| WRITTEN PROBLEM |
Please give back every one of the entries below verbatim, line for line, with nothing changed or left out.

| DATASET RECORDS |
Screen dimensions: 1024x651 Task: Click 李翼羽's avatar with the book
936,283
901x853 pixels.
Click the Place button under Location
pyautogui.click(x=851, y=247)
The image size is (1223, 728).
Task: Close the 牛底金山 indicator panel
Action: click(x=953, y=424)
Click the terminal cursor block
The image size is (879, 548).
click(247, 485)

| EXERCISE OUTPUT |
Screen dimensions: 1024x651 Task: Click 李翼羽's avatar with the book
936,283
901x853 pixels.
Click the Place button under Location
pyautogui.click(x=851, y=247)
The image size is (1223, 728).
Task: Close the 牛底金山 indicator panel
Action: click(x=953, y=424)
Click the terminal cursor block
The image size is (879, 548).
click(247, 485)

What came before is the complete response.